特別支給の老齢厚生年金を考えるときの選び方ポイント
後悔しないために押さえておきたい3つのポイント
1.在職中の収入見込みを確認する
在職老齢年金の対象になる場合、収入(給与+年金額)が一定額を超えると年金が減額または停止されます。現在の働き方や収入見通しを確認しましょう。
2.65歳以降の年金額や加給年金の有無も考慮する
65歳以降には老齢基礎年金や加給年金が加わるため、特別支給期間と65歳以降の保障をトータルで考える必要があります。
3.受給停止リスクを踏まえて受給時期を検討する
働き方によっては支給停止される可能性があるため、「受け取れると思っていたのに停止された」という事態を防ぐためにも事前に年金事務所で確認しておきましょう。
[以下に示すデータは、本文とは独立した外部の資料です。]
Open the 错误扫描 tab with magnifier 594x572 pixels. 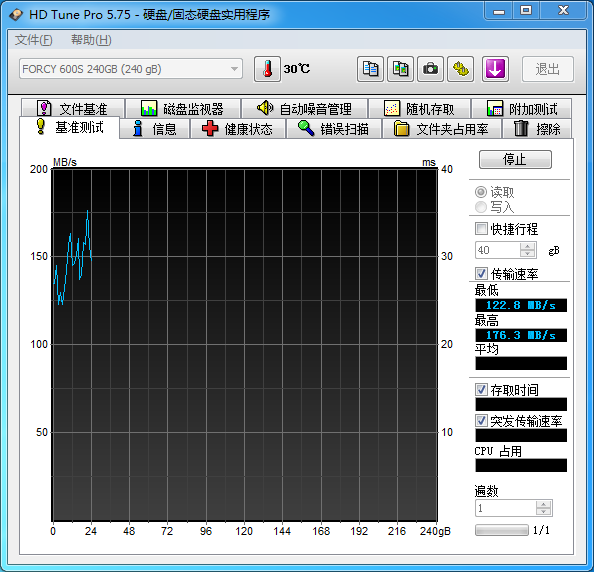pyautogui.click(x=334, y=129)
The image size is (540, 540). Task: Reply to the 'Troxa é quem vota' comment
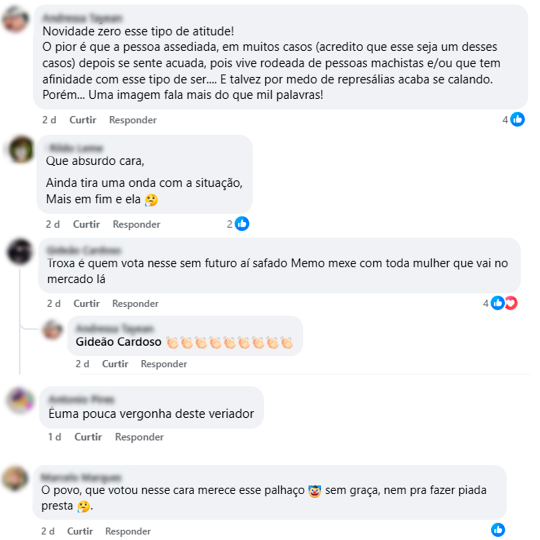point(135,303)
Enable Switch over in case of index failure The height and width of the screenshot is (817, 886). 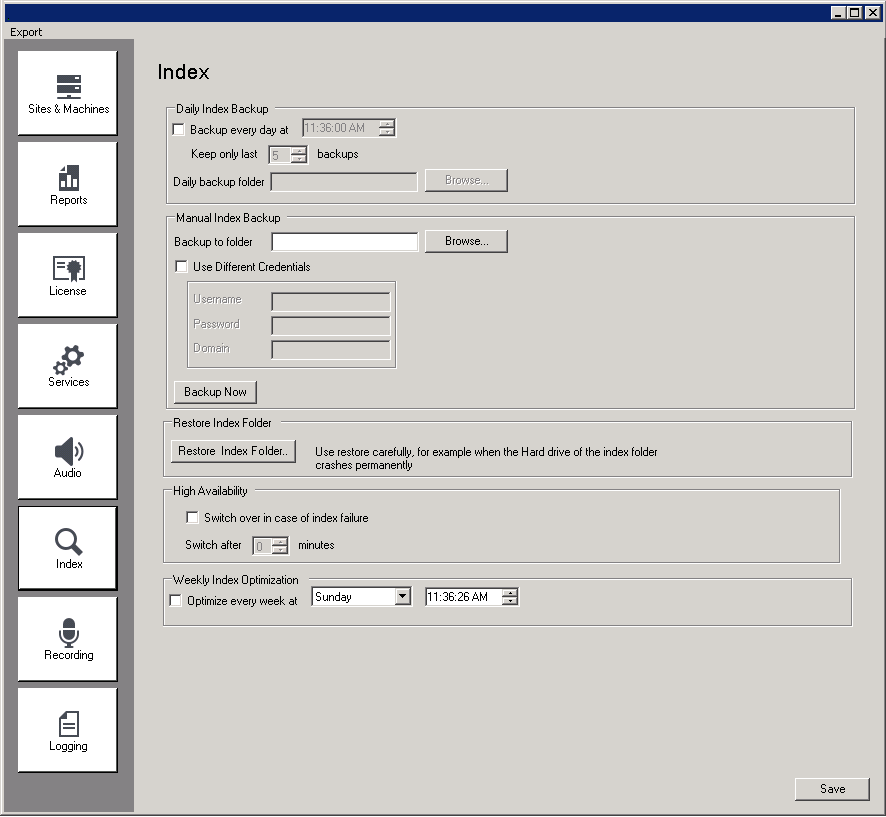pyautogui.click(x=193, y=518)
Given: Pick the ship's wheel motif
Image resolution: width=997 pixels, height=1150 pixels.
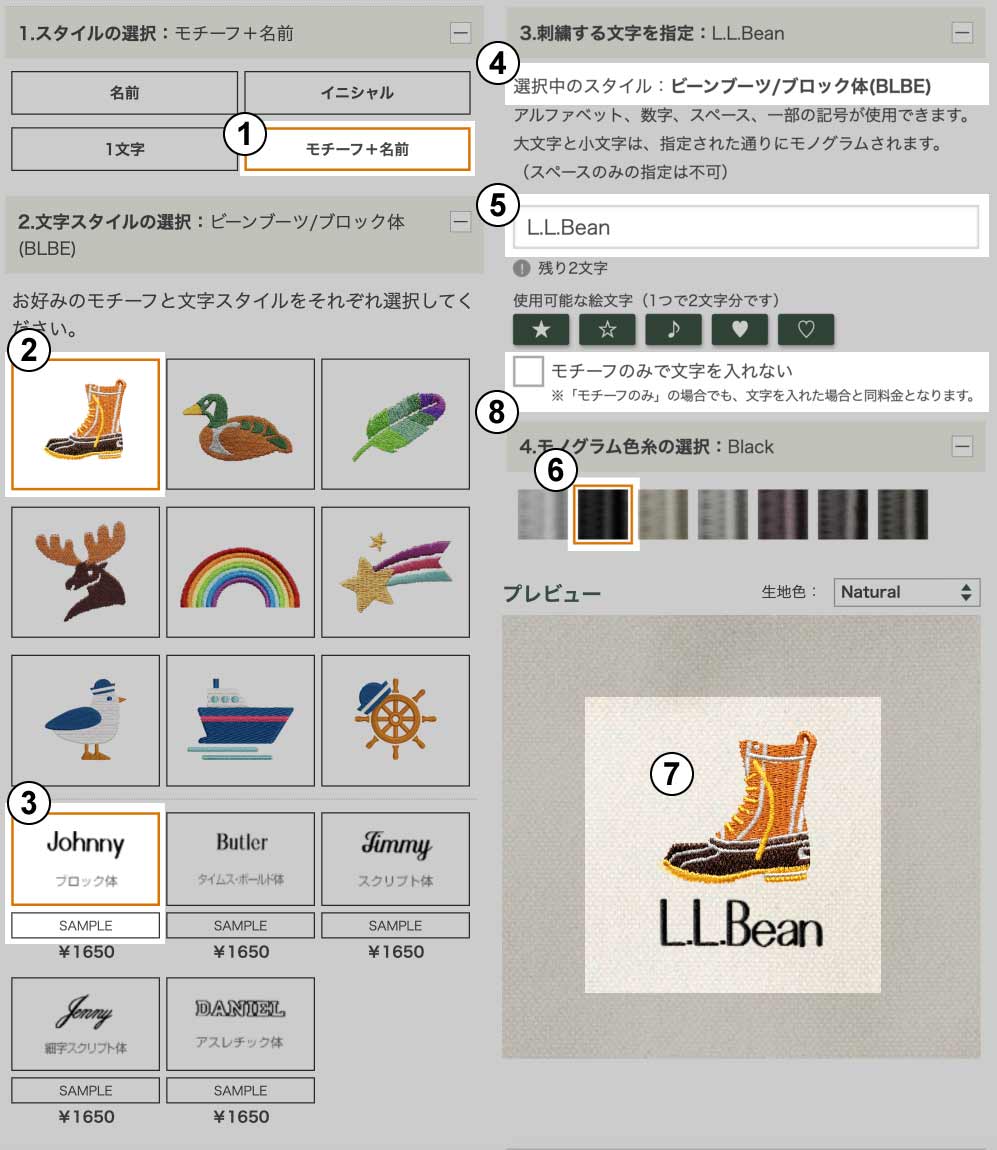Looking at the screenshot, I should pos(395,720).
特別支給の老齢厚生年金は「早くもらえる=お得」とは限りません。
減額リスクや将来設計をふまえて、慎重に判断しましょう。
よくある質問 Q&A
Q1. 特別支給の老齢厚生年金はすべての人が対象ですか?
A 1961年4月1日以前生まれの方が対象です。生年月日によって支給開始年齢が異なります。
Q2. 在職中でも年金は受け取れますか?
A はい。ただし、給与と年金の合計額が一定基準を超えると、在職老齢年金の仕組みにより支給停止または減額されます。
Q3. 繰下げ受給はできますか?
A できません。特別支給の老齢厚生年金は繰上げ・繰下げができず、生年月日で受給開始年齢が決まっています。
Q4. 加給年金はいつからもらえますか?
A 加給年金は65歳からの老齢厚生年金に付加されるものです。特別支給の期間中は原則として加給年金は支給されません。
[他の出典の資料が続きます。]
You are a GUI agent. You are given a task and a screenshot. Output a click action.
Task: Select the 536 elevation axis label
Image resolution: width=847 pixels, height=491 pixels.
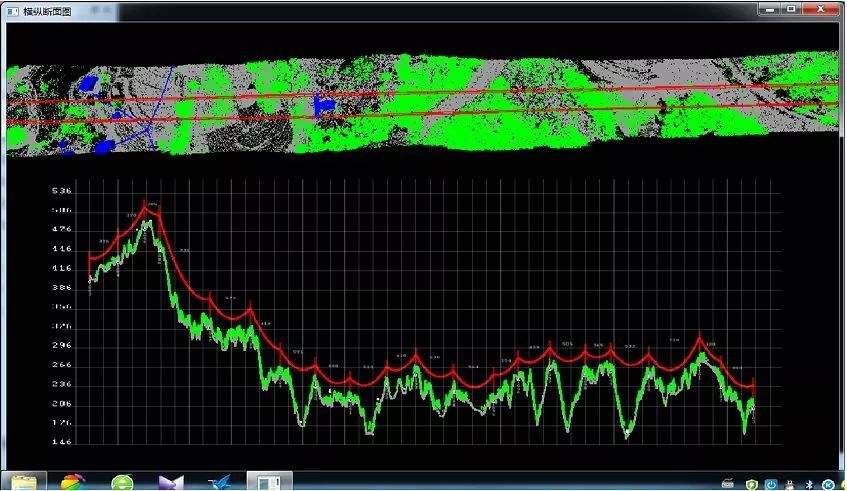point(62,191)
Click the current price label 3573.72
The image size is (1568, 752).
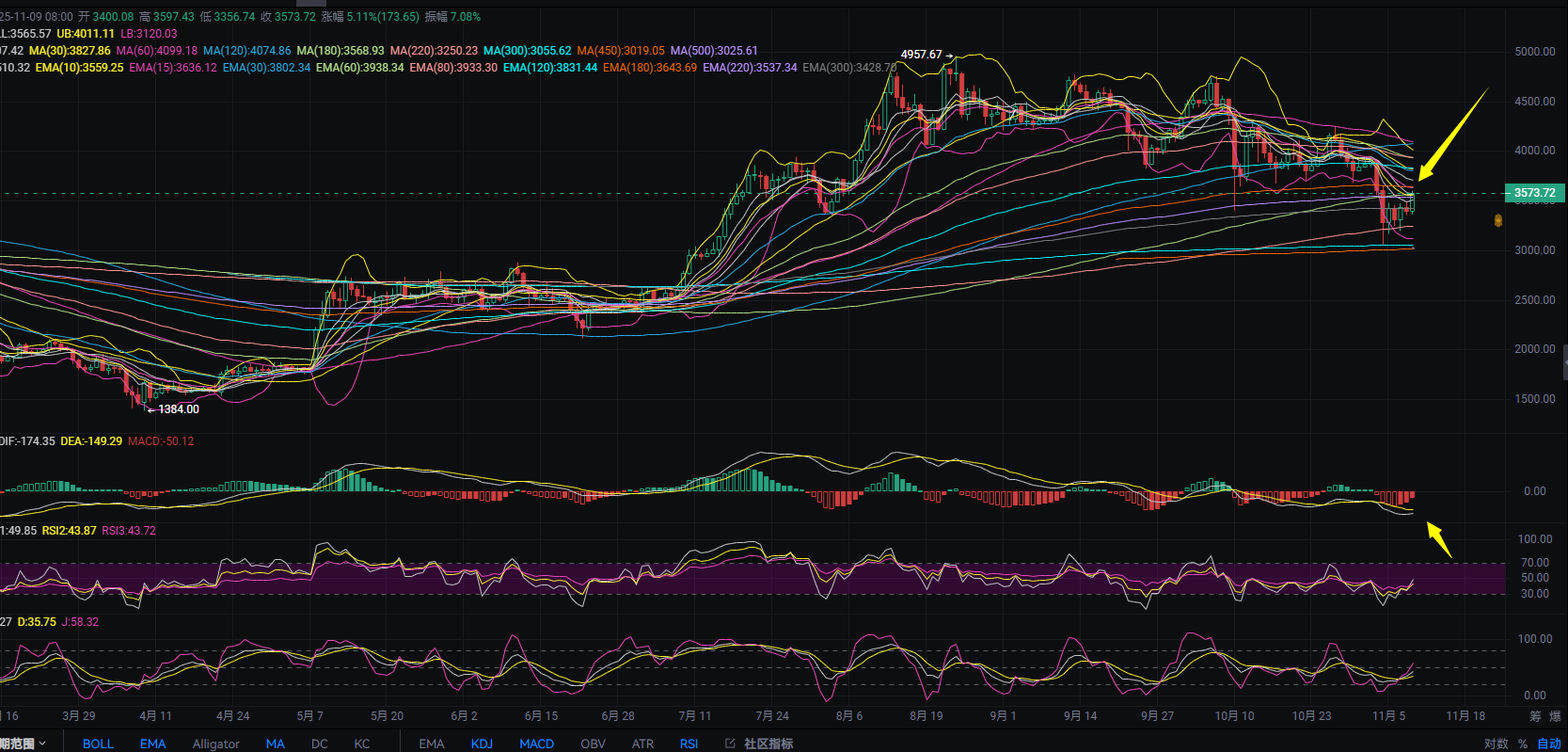(x=1534, y=193)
Q5. 受給停止されてもあとから満額受け取れるのですか?
A いいえ。停止された期間分があとから受け取れるわけではありません。停止された分は支給されないため注意が必要です。
まとめ
特別支給の老齢厚生年金は、60歳台前半から受け取れる年金として設けられていますが、「早くもらえる=得をする」とは限りません。働きながら受給すると在職老齢年金の仕組みで減額・停止される可能性があり、収入状況次第で実質的に受け取れないケースもあります。
また、繰上げや繰下げによる増減ができないため、生年月日によって開始時期が自動的に決まります。「必要な時に受け取る」という柔軟性がない点もデメリットといえるでしょう。
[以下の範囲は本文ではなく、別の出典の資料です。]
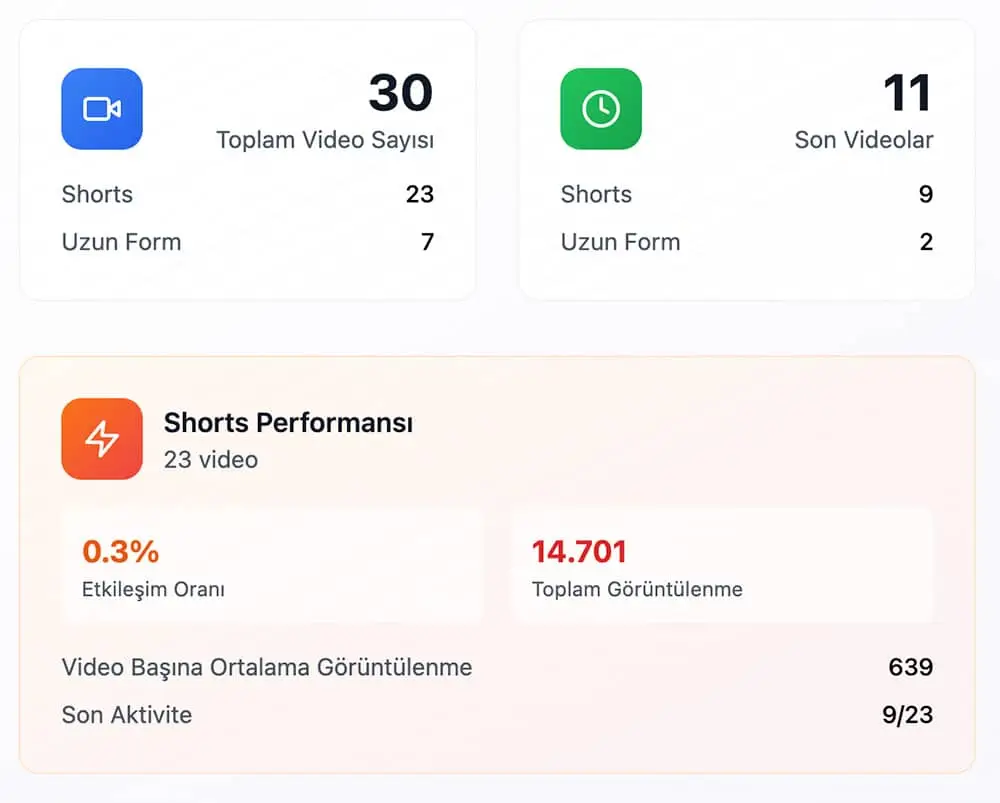
Task: Click the green clock icon
Action: [x=601, y=109]
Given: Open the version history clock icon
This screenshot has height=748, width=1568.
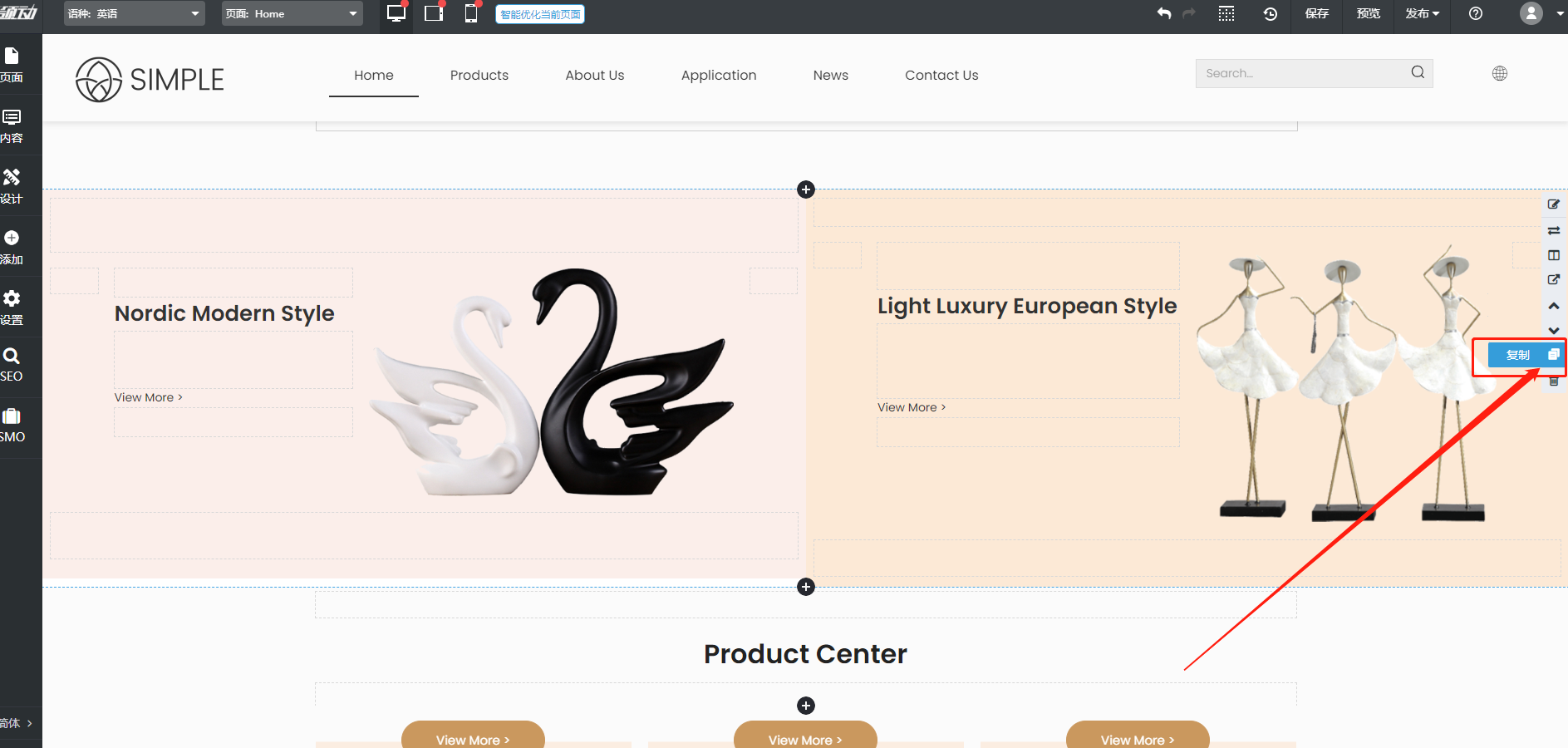Looking at the screenshot, I should pyautogui.click(x=1270, y=13).
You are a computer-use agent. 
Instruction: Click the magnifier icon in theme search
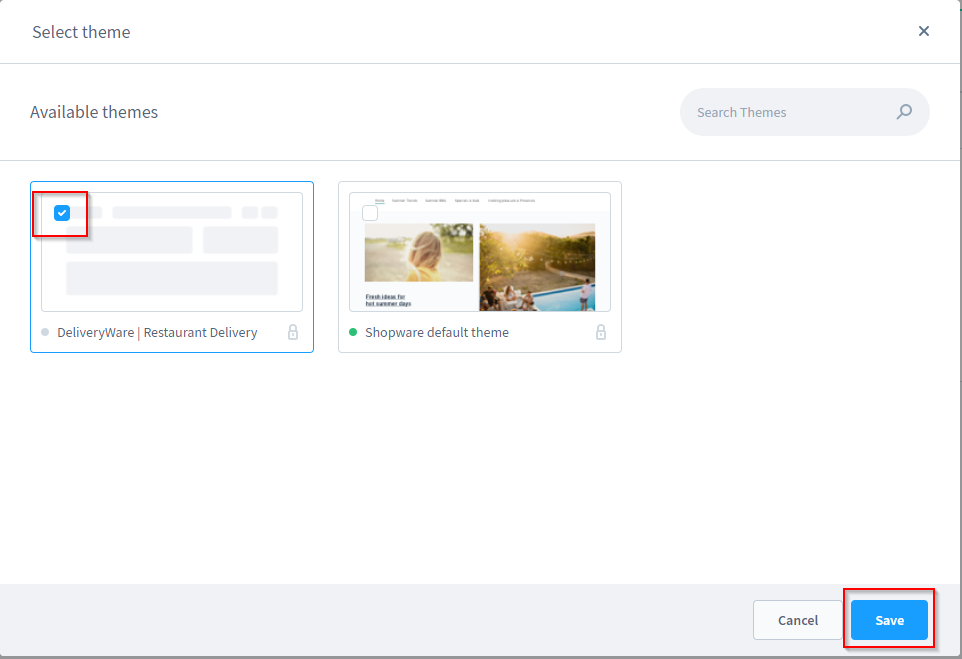pyautogui.click(x=904, y=112)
受給開始前に、在職中の収入見通しや65歳以降の年金額(加給年金の有無も含む)をトータルで確認し、自分にとって最適なタイミングや働き方を考慮することが大切です。
監修者からひとこと
スマホdeほけん編集部監修者
ファイナンシャルプランナー
特別支給の老齢厚生年金は、「早めに受け取れる年金」として大きな魅力を感じる方も多い制度ですが、受給中の働き方や年収によって減額される仕組みがある点に注意が必要です。しっかり制度を理解せずに受給を開始すると、「思っていたよりも少なかった」「ほとんどもらえなかった」という事態になりかねません。
また、老後資金は年金だけでなく、自助努力による資産形成(退職金・iDeCo・NISAなど)とのバランスで考えることが重要です。特別支給を活用するかどうかは、「現在の収入」「今後の働き方」「他の収入源」の3点をふまえて判断しましょう。
判断に迷う場合は、年金事務所での年金見込み額試算や、専門家への相談もおすすめします。制度の仕組みを正しく理解したうえで、後悔のない選択をしましょう。